Optimal Navigation of Objects using Regular Expressions for both Queries and Metadata

Speaker: Karl Lieberherr, Northeastern University, CCIS, Boston

Abstract: Navigation of objects (data) based on structural queries and metadata is a fundamental operation that is a precursor for other information processing tasks performed by programs. Metadata about the structure of data is essential for retrieving information efficiently. It is important to study object navigation in a general setting that turns out to significantly simplify previous approaches in the spirit of Polya's Inventor's Paradox.

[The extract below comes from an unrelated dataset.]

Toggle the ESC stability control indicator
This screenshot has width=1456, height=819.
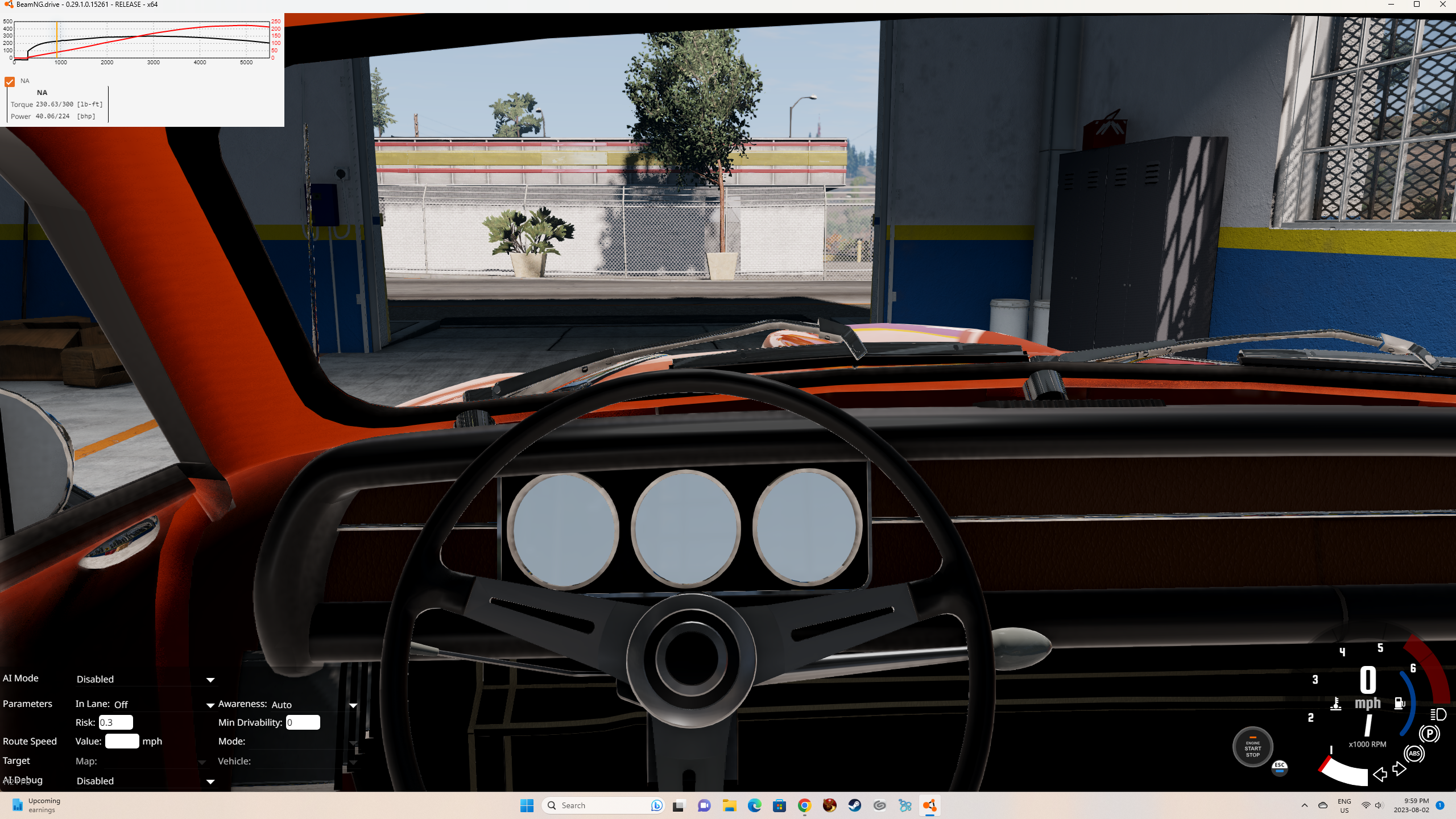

We model both structural queries and metadata as regular expressions over an alphabet that corresponds to the data types/classes. The navigation is characterized by a regular expression which has the special property that if the input regular expressions for queries and meta data correspond to DFAs SG (for queries) and CG (for metadata) then the corresponding navigation automaton will be a DFA which has at most SG.states * CG.states states. Several closure properties of regular languages are used to construct the automaton.

The work improves the earlier work of the Demeter group [TOPLAS 1995 and TOPLAS 2004] both conceptually (the query language and its interpretation is practically more useful and more general) and algorithmically (simpler and faster algorithms). The work applies to better implementations of schema-aware XPath and in general to locating subtrees that satisfy some structural pattern.

Joint work with Ahmed Abdelmeged, Therapon Skotiniotis, Mitchell Wand and Pete Manolios.